_EXERCISE OBJECTIVE_. Put every line of the records below into a JSON list of strings, one string per line, skipping blank lines. Leave the pictures out.

--- Begin ---

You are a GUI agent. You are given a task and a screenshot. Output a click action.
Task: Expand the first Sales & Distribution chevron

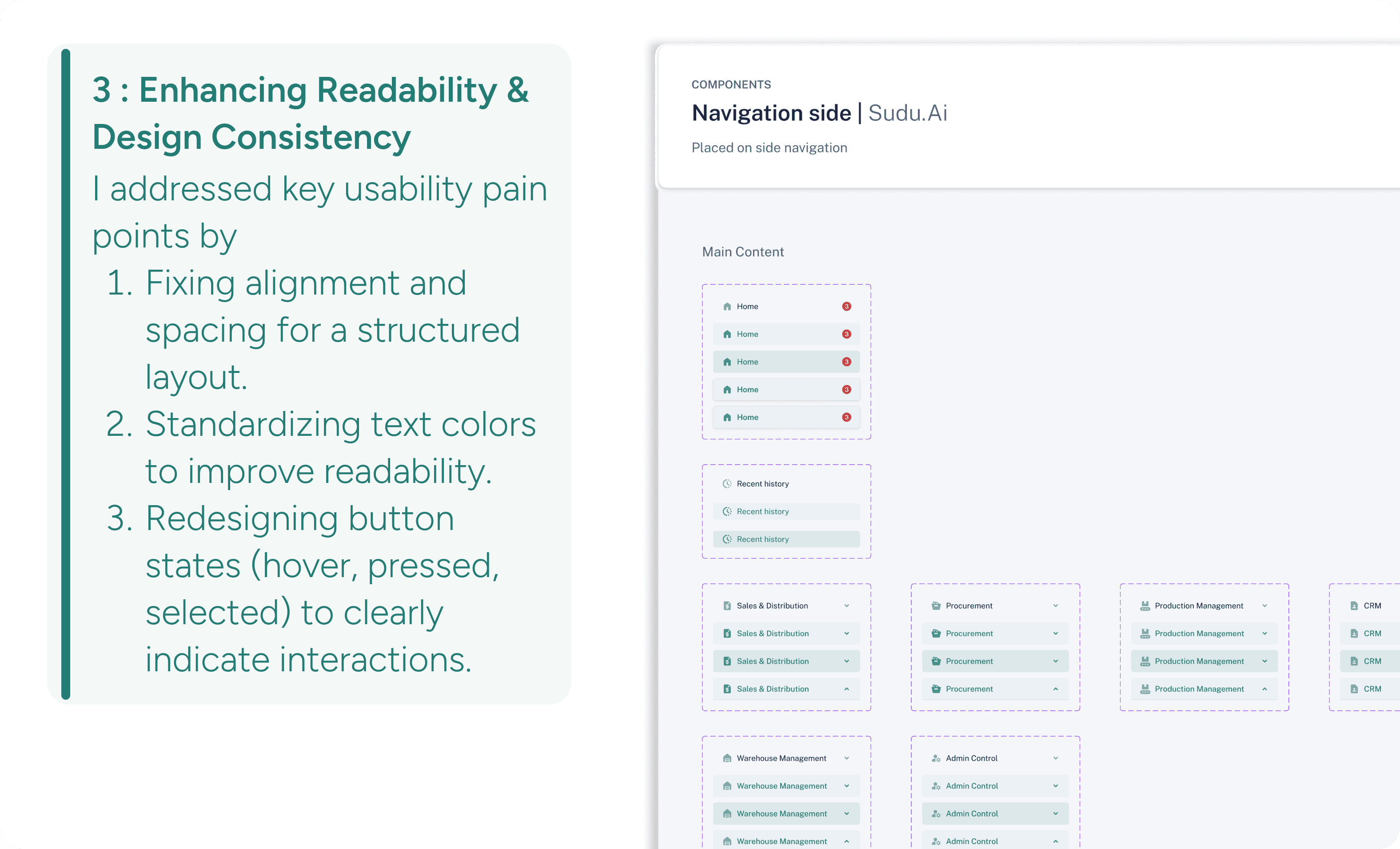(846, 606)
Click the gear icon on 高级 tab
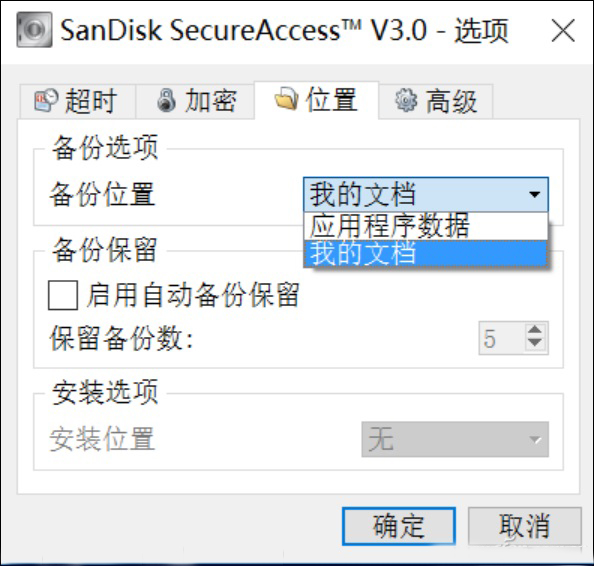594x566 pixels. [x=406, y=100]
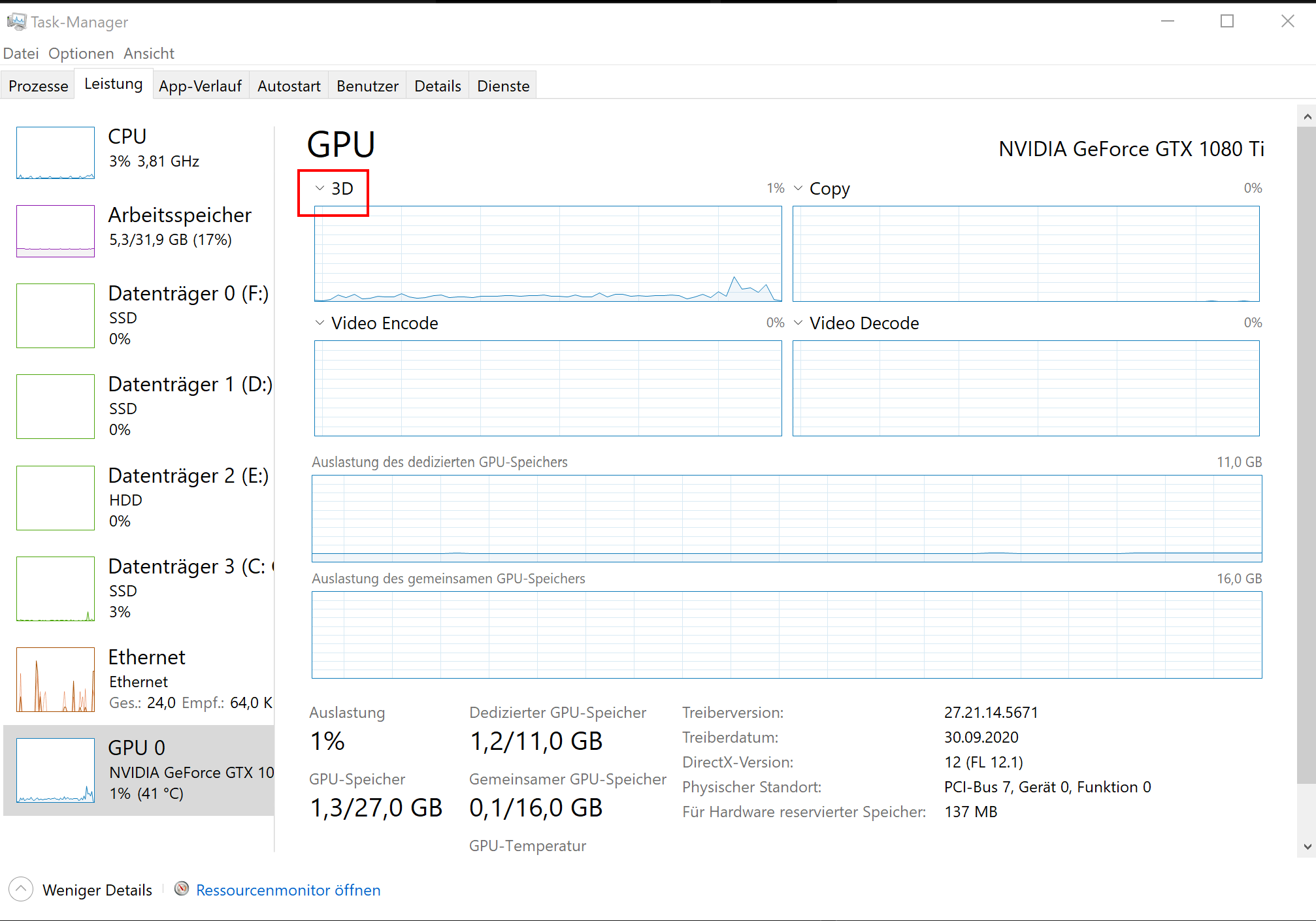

--- End ---

_WRITTEN ANSWER_.
[
  "You are a GUI agent. You are given a task and a screenshot. Output a click action.",
  "Task: Expand the first Sales & Distribution chevron",
  "(846, 606)",
  "Click the gear icon on 高级 tab",
  "594x566 pixels. [x=406, y=100]"
]